One of the most powerful things you can know in business is having a clear purpose, which many would define a ‘mission statement’.

Purpose can be best defined by answering three questions:

  • What do you do? (your products and services)
  • How you do it? (how you deliver your products and or services)
  • Why you do it? (your ‘why’)

Your ‘why’ is the most difficult to articulate but is the most powerful part and forms the major part of your marketing message.

It’s difficult to get it right the first time therefore you must work on your ‘why’ over time and eventually you will get it and when you do you will feel totally different about your business. And when you know your ‘why’, your motivation will go to another level.

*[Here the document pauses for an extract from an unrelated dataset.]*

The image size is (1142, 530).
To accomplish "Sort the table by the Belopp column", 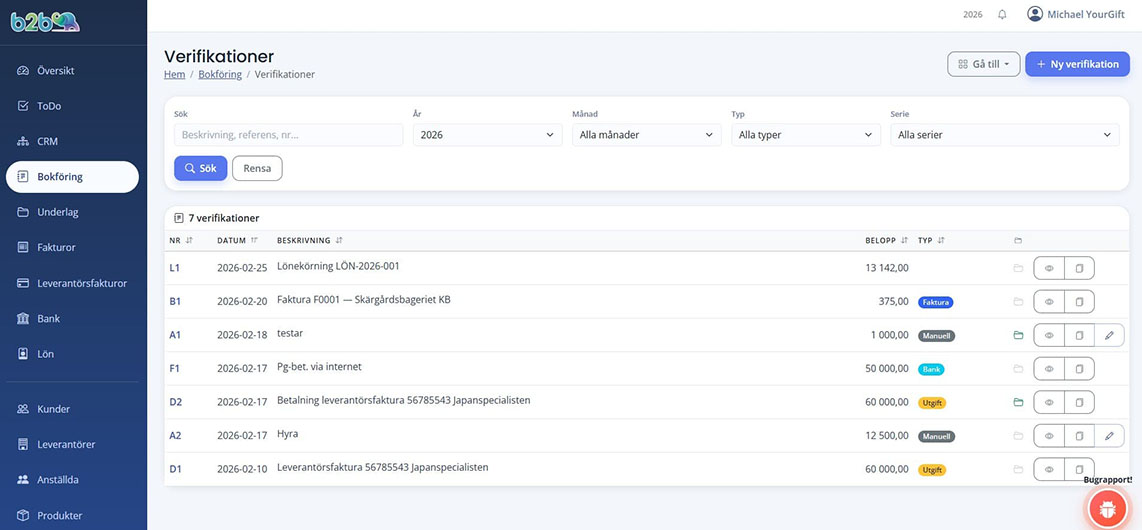I will click(886, 240).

The Australian Bureau of Statistics reported to The Huffington Post in November 2016 that 70% of startup businesses fail within three years and 90% within five. In addition, many business owners reluctantly admit their business is not going as well as it should or divulge their work-life balance is not acceptable.

In addition, US-based research from various business sources highlights that 90% of owners don’t manage to find a buyer for their business when they come to sell and, of those that do, most achieve only 50% of what they expected.

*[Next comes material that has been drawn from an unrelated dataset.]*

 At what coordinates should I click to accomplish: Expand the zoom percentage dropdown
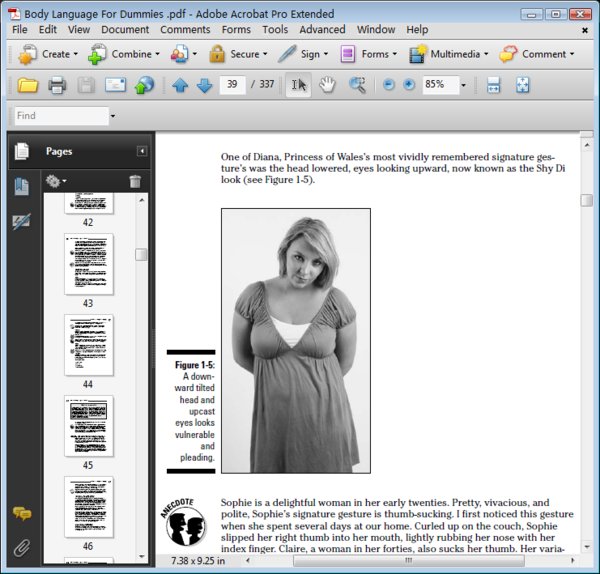click(x=463, y=85)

Anecdotal evidence shows that the situation in Australia is not much different.

How can this picture be so dismal in light of all the information available? When government studies business around the clock, spitting out reports about lack of capital, financial knowledge, planning, etc.?

Clearly something is missing that is prohibiting more businesses from reaching their full business potential and success. What’s the problem?

In a nutshell, it’s YOU!

The reality is, most business owners and leaders are focusing on everything except themselves. This has been proven to be a barrier to success, time and time again.

Over the last couple of decades, I think that “profit” has become almost a taboo word. For some, it conjures up ideas of greed and selfishness. Others have been brought up through the ranks believing it’s one of those things — like your co-workers’ salaries or personal lives — that you’re just not supposed to talk about.

Others don’t like talking about profit because if anybody delves too far into the books, they won’t find any. It’s a source of embarrassment or simply pride. Profit needs to be the focus of everybody in the organisation.

It’s only through profit that you’re going to be able to achieve your personal goals, so why wouldn’t it be at the top of the agenda in every decision you make?

It’s ironic that, even among many successful companies, profit is something that is not talked about. Yes, profit is the amount of money that is made after all costs are considered, but it’s also the sum of all of your decision-making.

We have been conditioned to avoid talking about profit, but until that changes, you’re going to see the number of failed businesses remain at 90% (five years after start up).

Here’s the thing — if you’re not focusing on profit, you’re focusing on something else. That ‘something else’ is not the No. 1 reason you are going to stay in business.

That is only going to happen if profit is returned to the top of the agenda — until it becomes your ‘why’.